PAGE EXCERPT
━━━━━━━━━━━━━━━━━━━━
CRITICAL ACCOUNTING ESTIMATES AND JUDGEMENTS
The preparation of financial statements in conformity with IFRS requires the
use of estimates and assumptions that affect the reported amounts of assets
and liabilities at the date of the financial statements and the reported
amounts of revenues and expenses during the reporting year. These estimates
and assumptions are based upon management's knowledge and experience of the
amounts, events or actions. Actual results may differ from such estimates.
Estimates and judgements are continually evaluated and are based on historical
experience and other factors, including expectations of future events that are
believed to be reasonable under the circumstances.
In certain circumstances, where fair value cannot be readily established, the
Company is required to make judgements over carrying value impairment and
evaluate the size of any impairment required.
FAIR VALUE OF FINANCIAL INSTRUMENTS
The Company holds investments that have been designated as held for trading on
initial recognition. Where practicable the Company determines the fair value
of these financial instruments that are not quoted (Level 3), using the most
recent bid price at which a transaction has been carried out (see accounting
policy note, "Valuation of financial asset investments"). These techniques are
significantly affected by certain key assumptions, such as market liquidity.
━━━━━━━━━━━━━━━━━━━━
RECORDED INFORMATION
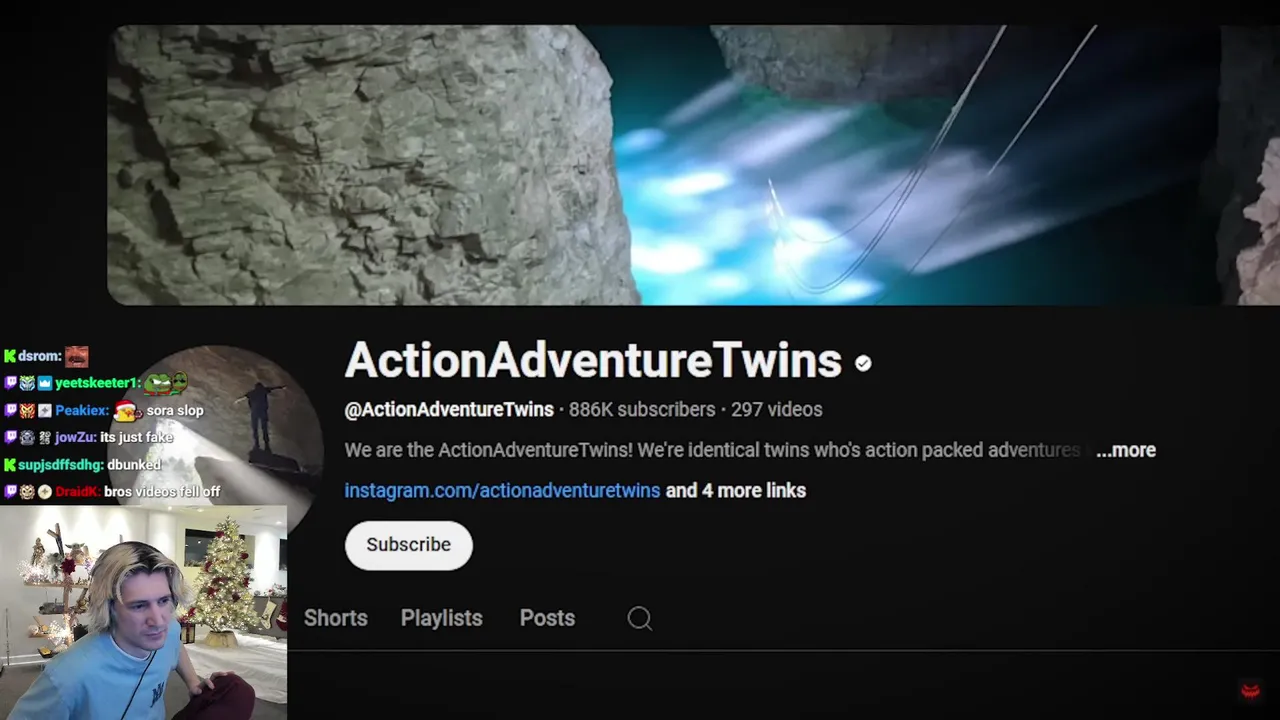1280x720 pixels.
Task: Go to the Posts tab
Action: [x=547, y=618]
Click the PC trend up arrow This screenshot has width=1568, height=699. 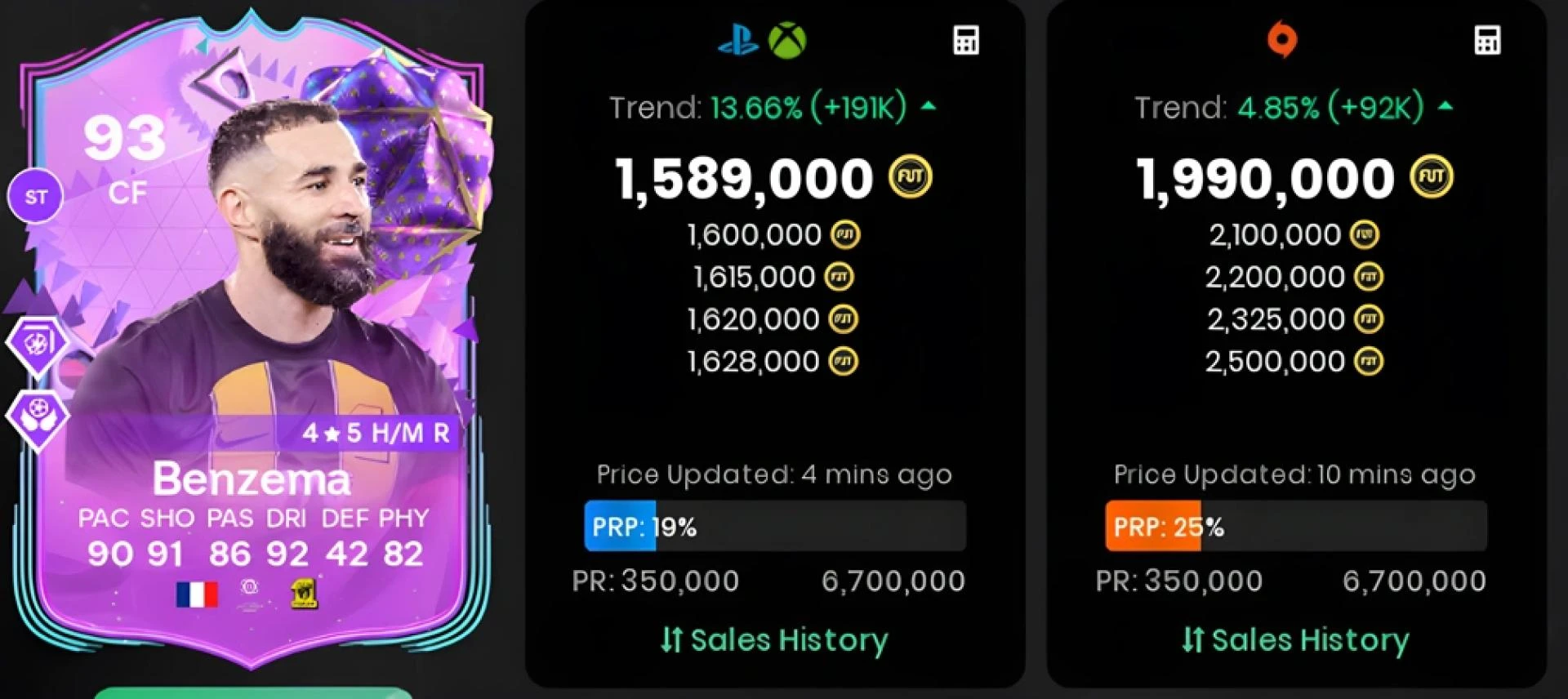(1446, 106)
━━━━━━━━━━━━━━━━━━━━
EXERCISES TO COMPLETE
**a.** Could you transcribe the accounting estimates passage from "Estimates and judgements are" to "as market liquidity."?
**b.** Go on with the passage on accounting estimates and fair value, starting after its last sentence.
The data above comes from a separate source.

OUTPUTS FOR THE TASKS
**a.**
Estimates and judgements are continually evaluated and are based on historical
experience and other factors, including expectations of future events that are
believed to be reasonable under the circumstances.
In certain circumstances, where fair value cannot be readily established, the
Company is required to make judgements over carrying value impairment and
evaluate the size of any impairment required.
FAIR VALUE OF FINANCIAL INSTRUMENTS
The Company holds investments that have been designated as held for trading on
initial recognition. Where practicable the Company determines the fair value
of these financial instruments that are not quoted (Level 3), using the most
recent bid price at which a transaction has been carried out (see accounting
policy note, "Valuation of financial asset investments"). These techniques are
significantly affected by certain key assumptions, such as market liquidity.

**b.**
Other valuation methodologies such as estimated net asset value may be used
and it is important to recognise that in that regard, the derived fair value
estimates cannot always be substantiated by comparison with independent
markets and, in many cases, may not be capable of being realised immediately.
The Company also holds unquoted share warrants as level 3 investments. The
fair values of these warrants have been obtained using the Black Scholes
valuation model and applying a 75% discount to allow for the warrants being
untraded derivatives with the underlying securities being traded on junior
markets. This model makes certain assumptions relating to the volatility of
the underlying Company's share price which are applied in the calculation of
the fair value of the warrants. The volatility is measured based on the
volatility of the share price of the underlying share over the 12 months prior
to the issue of the warrants. For the current year, the value has been based
on the value achieved when the portfolio was redeemed.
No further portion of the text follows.